A licenciatura tem a duração de quatro anos e o currículo integra três componentes de formação: formação geral, que visa proporcionar uma formação para o exercício de uma cidadania responsável e ativa, implicando uma atitude de interrogação constante que facilitará o desenvolvimento de atitudes e valores fundamentais para o convívio social; formação educacional, cujo propósito é dotar os estudantes de uma base científica e metodológica para o ensino; e formação específica, constituída por disciplinas que permitem a aquisição de conhecimentos especializados sobre as áreas do saber e o seu ensino. O estágio integra esta última componente e realiza-se no 1º semestre do 4º ano, em escolas públicas e privadas com as quais a universidade estabelece protocolos de cooperação, sob a orientação de um professor da escola, designado como tutor, e um supervisor da universidade.
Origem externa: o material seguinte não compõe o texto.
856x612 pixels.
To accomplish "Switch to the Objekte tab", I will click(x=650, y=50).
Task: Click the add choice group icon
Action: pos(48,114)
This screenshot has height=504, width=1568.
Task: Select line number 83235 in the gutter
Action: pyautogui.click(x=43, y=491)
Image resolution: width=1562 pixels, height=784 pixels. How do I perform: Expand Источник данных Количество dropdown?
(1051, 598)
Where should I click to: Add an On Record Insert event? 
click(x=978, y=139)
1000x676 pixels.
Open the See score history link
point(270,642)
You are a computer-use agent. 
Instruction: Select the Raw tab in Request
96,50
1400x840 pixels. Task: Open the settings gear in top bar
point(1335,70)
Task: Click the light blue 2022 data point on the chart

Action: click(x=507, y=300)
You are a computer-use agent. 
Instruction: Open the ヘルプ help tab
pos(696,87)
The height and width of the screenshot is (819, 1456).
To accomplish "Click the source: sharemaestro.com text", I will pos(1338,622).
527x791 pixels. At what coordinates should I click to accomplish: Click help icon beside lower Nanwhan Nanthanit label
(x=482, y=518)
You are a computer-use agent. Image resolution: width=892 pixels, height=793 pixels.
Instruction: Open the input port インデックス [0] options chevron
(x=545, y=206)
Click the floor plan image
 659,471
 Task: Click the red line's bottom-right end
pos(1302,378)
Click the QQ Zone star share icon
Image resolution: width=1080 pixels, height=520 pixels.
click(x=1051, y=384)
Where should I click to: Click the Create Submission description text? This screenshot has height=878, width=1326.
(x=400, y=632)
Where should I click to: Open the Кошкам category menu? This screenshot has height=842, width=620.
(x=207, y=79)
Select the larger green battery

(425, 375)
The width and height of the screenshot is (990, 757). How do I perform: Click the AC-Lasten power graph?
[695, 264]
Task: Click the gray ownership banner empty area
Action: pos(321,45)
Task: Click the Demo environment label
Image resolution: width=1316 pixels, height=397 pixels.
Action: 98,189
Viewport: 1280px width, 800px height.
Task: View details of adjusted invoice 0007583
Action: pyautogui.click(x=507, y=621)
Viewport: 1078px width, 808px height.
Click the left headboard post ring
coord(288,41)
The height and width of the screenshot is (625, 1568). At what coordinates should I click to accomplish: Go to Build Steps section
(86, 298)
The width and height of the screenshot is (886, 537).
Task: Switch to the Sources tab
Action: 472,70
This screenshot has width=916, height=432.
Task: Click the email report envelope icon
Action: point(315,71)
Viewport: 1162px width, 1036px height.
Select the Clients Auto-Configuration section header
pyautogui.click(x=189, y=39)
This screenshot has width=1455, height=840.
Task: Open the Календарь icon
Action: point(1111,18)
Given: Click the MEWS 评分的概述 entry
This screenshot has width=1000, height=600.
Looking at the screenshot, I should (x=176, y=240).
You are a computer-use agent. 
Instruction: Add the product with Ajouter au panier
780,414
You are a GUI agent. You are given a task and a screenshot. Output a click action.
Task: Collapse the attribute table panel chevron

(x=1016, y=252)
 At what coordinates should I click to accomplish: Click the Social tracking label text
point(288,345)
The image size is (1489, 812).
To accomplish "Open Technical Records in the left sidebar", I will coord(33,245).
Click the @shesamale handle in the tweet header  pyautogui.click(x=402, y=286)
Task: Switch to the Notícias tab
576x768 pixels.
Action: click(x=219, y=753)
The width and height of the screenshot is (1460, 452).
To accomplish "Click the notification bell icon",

O estágio visa a socialização do estagiário na profissão e o desenvolvimento das suas competências profissionais, competindo-lhe observar a realidade local do estágio, incluindo a observação de aulas do tutor e dos colegas, lecionar cerca de 30 aulas em turmas do tutor e participar em encontros supervisivos com o tutor e o supervisor, destinados a analisar e avaliar a sua prática.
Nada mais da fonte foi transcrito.